In the involution phase, an IH finally begins to diminish in size. While IHs were previously thought to improve by about 10% each year, newer evidence suggests that maximal improvement and involution is typically reached by 3.5 years of age. Most IHs resolve by age 10, but in some patients, the hemangioma does not completely resolve. Residual redness may be noted and can be improved with laser therapy, most commonly PDL. Ablative fractional resurfacing may be considered for textural skin changes. Hemangiomas, especially those that have gotten very large during the growth phase, may leave behind stretched skin or fibrofatty tissue that may be disfiguring or require future surgical correction. Areas of prior ulceration may leave behind permanent scarring.
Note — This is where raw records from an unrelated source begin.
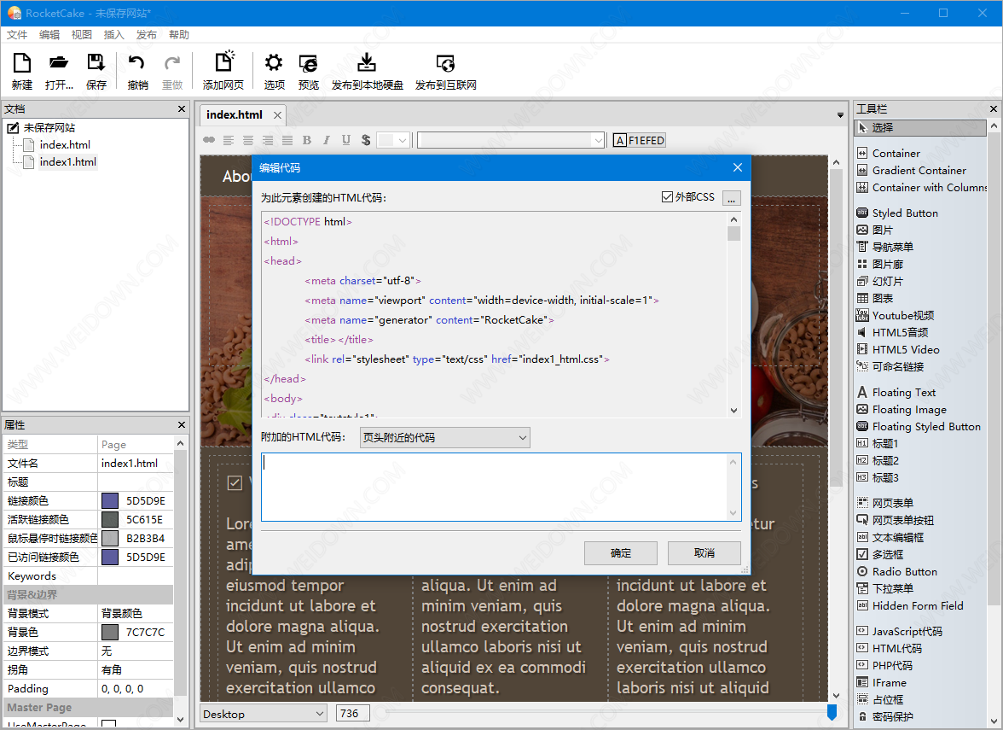The image size is (1003, 730).
Task: Switch to the index.html tab
Action: 235,114
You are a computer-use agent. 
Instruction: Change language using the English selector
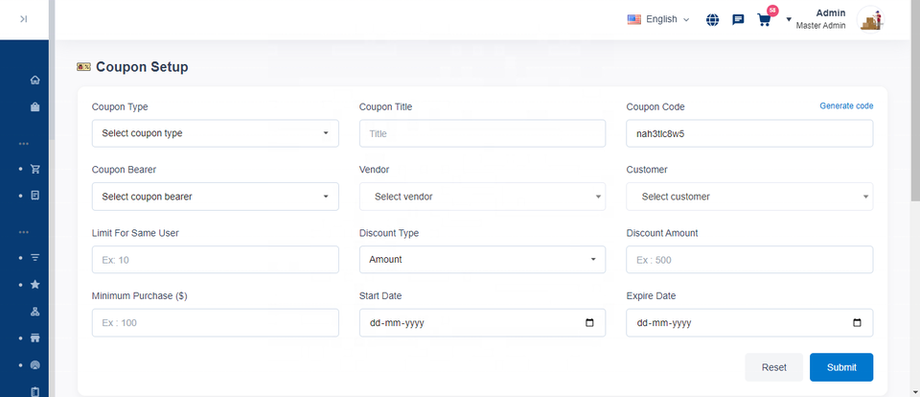click(x=658, y=19)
Additional long-term sequelae stem from the identification of extracutaneous manifestations in association with the IH. For example, a patient with a large facial hemangioma who is found to meet criteria for PHACE syndrome will require potentially ongoing neurologic, cardiac, and/or ophthalmologic monitoring. In cases of IHs that compromise of vital structures, symptoms may improve with involution of the hemangioma. For example, respiratory distress would improve with involution of a space-occupying IH involving the airway and high-output heart failure may lessen with involution of a hepatic hemangioma and ultimately treatment may be tapered or discontinued. In other cases, such as an untreated eyelid hemangioma, resultant amblyopia does not improve with involution of the cutaneous lesion. For these reasons, infants with infantile hemangiomas should be evaluated by an appropriate clinician during the early proliferative phase so that risk monitoring and treatment be individualized and outcomes can be optimized.

==Terminology==

The terminology used to define, describe, and categorize vascular tumors and malformations has changed over time. The term hemangioma was originally used to describe any vascular tumor-like structure, whether it was present at or around birth or appeared later in life. In 1982, Mulliken and Glowacki proposed a new classification system for vascular anomalies which has been widely accepted and adopted by the International Society for the Study of Vascular Anomalies. This classification system was recently updated in 2015. The classification of vascular anomalies is now based upon cellular features, natural history, and clinical behavior of the lesion. Vascular anomalies are divided into vascular tumors/neoplasms which include infantile hemangiomas, and vascular malformations that include entities with enlarged or abnormal vessels such as capillary malformations (port wine stains), venous malformations, and lymphatic malformations. In 2000, GLUT-1, a specific immunohistochemical marker, was found to be positive in IHs and negative in other vascular tumors or malformations. This marker has revolutionized the ability to distinguish between infantile hemangioma and other vascular anomalies.